##### EXCERPTED PASSAGE

A holy plague afflicts a kingdom segregated into 13 castes, the 13th being the Crows, who, immune to the plague deliver "the final mercy", death for anyone infected by the plague; poor bastards doomed by their sins to become Crows in the next life, or so the scriptures say (none of them written by Crows). The Crows, charged by the gods to dispense their "mercy", are denied lives or roots anywhere, they have nothing but the endless road. They rely on gifts for their work, murdering children and burning loved ones to ash. These gifts are as begrudged as they are  infrequent. Disarmed, the only weapon the Crows have is the plague, threatening to leave the infected unbloodied and unburnt: "One way or another", the saying goes, "We feed the crows." For this and more, the Crows are despised by the other castes, and, at night, hunted by the Oleanders, zealots who blame the Crows for the plague itself, and butcher them behind white hoods.

##########

In the passage about the Crows, who hunts the Crows at night? The entries are separate material, unrelated to the passage about the Crows.

##### RECORDS SUPPLIED

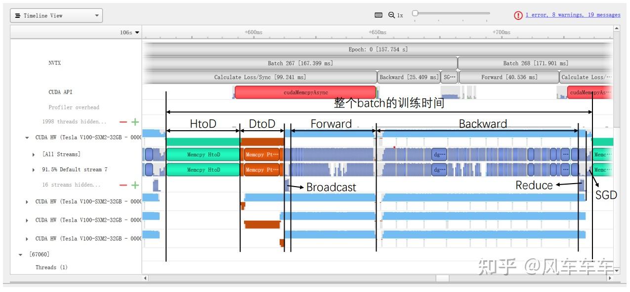Click green plus to reveal the 1998 hidden threads
Screen dimensions: 630x292
tap(135, 122)
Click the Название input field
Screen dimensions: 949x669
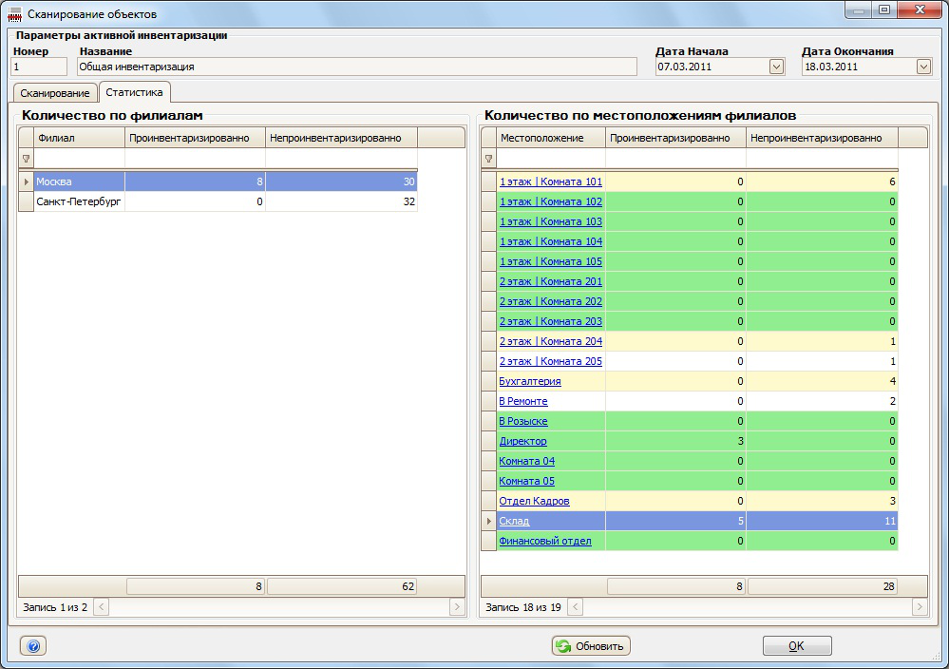click(x=356, y=67)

##########

RESPONSE:
The Oleanders, zealots who blame the Crows for the plague.